Pierre Gramegna: Les "rescrits fiscaux" ne sont pas une spécialité luxembourgeoise ! Vingt-six pays européens sur vingt-huit y ont recours. Le problème ne peut pas être traité à l'échelle nationale, mais à l'échelle européenne, voire mondiale. Or, au début du mois, un accord est intervenu au niveau de l'OCDE, qui a été endossé par le G2O à Lima. Et juste avant, le Conseil de l'Union européenne est parvenu à un accord d'échange d'informations qui permettra à chaque État membre de savoir ce que fait l'autre. L'Europe a été pionnière, et cela s'est fait sous la présidence luxembourgeoise de l'Union.
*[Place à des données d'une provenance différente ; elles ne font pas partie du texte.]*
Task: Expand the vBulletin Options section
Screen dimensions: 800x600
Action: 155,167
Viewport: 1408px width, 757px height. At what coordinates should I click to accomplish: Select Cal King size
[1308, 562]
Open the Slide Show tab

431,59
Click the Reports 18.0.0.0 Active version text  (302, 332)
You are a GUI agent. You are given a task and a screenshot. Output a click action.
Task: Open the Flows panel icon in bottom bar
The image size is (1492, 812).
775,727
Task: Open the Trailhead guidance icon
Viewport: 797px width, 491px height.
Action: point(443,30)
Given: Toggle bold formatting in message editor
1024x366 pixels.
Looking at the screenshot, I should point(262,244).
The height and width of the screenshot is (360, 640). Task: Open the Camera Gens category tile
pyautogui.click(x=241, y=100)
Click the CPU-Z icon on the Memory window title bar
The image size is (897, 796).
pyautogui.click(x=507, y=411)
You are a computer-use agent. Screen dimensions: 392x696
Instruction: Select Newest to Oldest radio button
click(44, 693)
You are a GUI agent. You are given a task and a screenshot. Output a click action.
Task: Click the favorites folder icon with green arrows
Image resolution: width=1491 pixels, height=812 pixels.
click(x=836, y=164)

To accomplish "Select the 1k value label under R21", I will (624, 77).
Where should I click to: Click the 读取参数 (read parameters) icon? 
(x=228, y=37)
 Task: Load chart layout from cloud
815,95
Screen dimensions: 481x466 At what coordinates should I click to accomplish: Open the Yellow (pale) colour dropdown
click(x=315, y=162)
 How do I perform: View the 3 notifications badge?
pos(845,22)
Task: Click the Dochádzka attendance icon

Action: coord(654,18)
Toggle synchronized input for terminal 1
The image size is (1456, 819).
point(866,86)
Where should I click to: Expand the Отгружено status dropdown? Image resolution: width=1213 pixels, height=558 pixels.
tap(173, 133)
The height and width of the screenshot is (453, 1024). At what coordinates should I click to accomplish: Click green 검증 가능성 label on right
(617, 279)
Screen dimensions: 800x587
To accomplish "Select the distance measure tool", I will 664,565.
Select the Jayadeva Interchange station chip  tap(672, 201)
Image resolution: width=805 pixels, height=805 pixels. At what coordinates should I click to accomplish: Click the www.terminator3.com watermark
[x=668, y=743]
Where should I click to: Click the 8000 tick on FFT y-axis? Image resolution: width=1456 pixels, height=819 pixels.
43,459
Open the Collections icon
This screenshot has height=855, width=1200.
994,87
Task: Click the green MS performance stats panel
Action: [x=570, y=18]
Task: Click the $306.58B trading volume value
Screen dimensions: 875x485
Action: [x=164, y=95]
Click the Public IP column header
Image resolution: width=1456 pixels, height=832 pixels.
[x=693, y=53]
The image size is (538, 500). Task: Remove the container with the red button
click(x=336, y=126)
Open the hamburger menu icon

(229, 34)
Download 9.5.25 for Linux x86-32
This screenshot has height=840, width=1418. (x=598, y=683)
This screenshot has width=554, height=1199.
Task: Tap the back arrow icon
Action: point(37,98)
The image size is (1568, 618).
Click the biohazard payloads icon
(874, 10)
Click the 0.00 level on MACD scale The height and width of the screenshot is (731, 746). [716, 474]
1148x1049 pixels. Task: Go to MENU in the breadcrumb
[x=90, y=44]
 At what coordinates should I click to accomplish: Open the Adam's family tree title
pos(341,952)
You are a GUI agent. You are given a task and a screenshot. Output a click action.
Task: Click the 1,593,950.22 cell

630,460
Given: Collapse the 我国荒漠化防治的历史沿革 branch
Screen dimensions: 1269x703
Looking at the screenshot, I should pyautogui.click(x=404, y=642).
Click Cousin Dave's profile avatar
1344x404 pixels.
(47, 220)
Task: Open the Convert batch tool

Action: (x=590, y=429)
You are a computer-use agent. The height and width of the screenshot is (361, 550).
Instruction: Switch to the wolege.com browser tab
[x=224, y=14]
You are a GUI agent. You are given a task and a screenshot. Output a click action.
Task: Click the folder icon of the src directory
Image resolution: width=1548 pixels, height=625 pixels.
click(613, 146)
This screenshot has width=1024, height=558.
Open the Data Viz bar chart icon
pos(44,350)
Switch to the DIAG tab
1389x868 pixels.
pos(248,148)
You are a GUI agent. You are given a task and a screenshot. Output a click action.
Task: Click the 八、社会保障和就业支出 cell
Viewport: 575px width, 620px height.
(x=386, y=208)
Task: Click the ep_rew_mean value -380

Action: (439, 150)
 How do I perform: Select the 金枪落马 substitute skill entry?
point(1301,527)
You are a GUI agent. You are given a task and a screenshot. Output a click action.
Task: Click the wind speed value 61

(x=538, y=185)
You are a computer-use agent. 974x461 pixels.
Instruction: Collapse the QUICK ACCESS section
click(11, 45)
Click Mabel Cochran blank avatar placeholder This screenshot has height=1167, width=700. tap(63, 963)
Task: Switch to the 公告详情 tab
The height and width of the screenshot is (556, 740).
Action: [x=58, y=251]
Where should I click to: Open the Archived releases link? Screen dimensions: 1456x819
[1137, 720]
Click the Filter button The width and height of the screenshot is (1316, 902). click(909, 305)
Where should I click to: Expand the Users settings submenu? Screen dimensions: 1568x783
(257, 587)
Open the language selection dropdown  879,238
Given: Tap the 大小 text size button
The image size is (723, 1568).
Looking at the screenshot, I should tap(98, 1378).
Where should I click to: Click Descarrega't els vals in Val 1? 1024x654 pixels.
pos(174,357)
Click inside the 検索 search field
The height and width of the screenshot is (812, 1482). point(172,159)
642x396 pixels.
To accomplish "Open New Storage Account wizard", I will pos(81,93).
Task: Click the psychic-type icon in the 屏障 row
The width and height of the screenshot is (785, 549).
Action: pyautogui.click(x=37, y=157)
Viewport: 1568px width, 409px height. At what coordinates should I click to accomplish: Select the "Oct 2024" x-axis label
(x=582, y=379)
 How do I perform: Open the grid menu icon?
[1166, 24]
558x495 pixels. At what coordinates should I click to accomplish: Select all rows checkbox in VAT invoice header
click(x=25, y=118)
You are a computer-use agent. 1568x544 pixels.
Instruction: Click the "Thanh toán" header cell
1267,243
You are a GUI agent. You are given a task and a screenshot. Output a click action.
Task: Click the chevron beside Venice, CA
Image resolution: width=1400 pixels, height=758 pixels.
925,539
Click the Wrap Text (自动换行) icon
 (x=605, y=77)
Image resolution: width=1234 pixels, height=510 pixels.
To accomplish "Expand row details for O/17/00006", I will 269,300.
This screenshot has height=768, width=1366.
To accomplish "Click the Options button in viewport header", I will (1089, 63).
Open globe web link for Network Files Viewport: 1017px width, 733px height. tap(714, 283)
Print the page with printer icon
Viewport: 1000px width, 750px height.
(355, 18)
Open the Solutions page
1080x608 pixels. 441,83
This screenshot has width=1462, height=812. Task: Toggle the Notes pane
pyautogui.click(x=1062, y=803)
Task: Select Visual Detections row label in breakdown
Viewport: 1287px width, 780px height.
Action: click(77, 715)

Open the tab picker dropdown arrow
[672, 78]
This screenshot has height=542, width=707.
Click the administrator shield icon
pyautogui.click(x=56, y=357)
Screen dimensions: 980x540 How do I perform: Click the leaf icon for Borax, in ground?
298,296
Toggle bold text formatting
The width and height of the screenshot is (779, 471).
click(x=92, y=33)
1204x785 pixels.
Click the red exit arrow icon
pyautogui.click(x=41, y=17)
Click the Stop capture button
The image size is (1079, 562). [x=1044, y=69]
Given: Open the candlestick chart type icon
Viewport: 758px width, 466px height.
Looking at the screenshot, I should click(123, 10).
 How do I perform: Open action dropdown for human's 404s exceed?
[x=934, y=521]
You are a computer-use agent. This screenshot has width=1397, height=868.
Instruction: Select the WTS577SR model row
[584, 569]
Le Figaro: Était-ce important que cela ait lieu au cours de votre présidence de l'Union ?'Et cet accord, qui ne va pas jusqu'à nommer les entreprises avec lesquelles sont conclus des rescrits fiscaux, est-il suffisant ?

Pierre Gramegna: Le Luxembourg a joué un rôle moteur dans la négociation de cet accord. Je l'ai voulu. C'était un risque. Mais je suis heureux que nous l'ayons pris, parce que cela a marché. Non seulement le Luxembourg n'est pas le problème, mais il contribue à la solution. Nous sommes en train de réinventer un cadre pour la fiscalité du XXIe siècle. L'accord européen est ambitieux. La Commission aura toutes les informations nécessaires pour s'assurer que chaque État respecte ses obligations. L'enjeu, désormais, c'est que l'accord conclu au G2O soit effectivement respecté.

Le Figaro: La Commission vient de sanctionner Starbucks et Fiat, le second pour avoir bénéficié d'une aide de l'État luxembourgeois au travers de rescrit fiscal. Quelle est votre réaction ?

Pierre Gramegna: La Commission n'apporte pas la preuve qu'il y ait eu un traitement sélectif du cas de Fiat: l'existence d'une aide d'État n'est donc pas démontrée. La Commission a eu recours à des critères inédits. Nous allons maintenant analyser en détail cette décision et le raisonnement juridique de la Commission.

Le Figaro: La concurrence fiscale à l'intérieur de l'Europe, c'est fini ?

Pierre Gramegna: Cela, c'est un grand sujet ! Bien sûr, si on laisse faire, on risque de créer des situations dans lesquelles les taux d'imposition baisseront, dangereusement, au point que certains arriveront à ne pas payer d'impôts. Mais s'il n'y a pas de concurrence du tout, le risque inverse existe, de voir les États augmenter sans discernement leur taux de fiscalité. Je ne pense donc pas qu'il faille supprimer la concurrence fiscale, mais plutôt l'encadrer, l'harmoniser comme cela existe déjà pour les taux de TVA en Europe par exemple.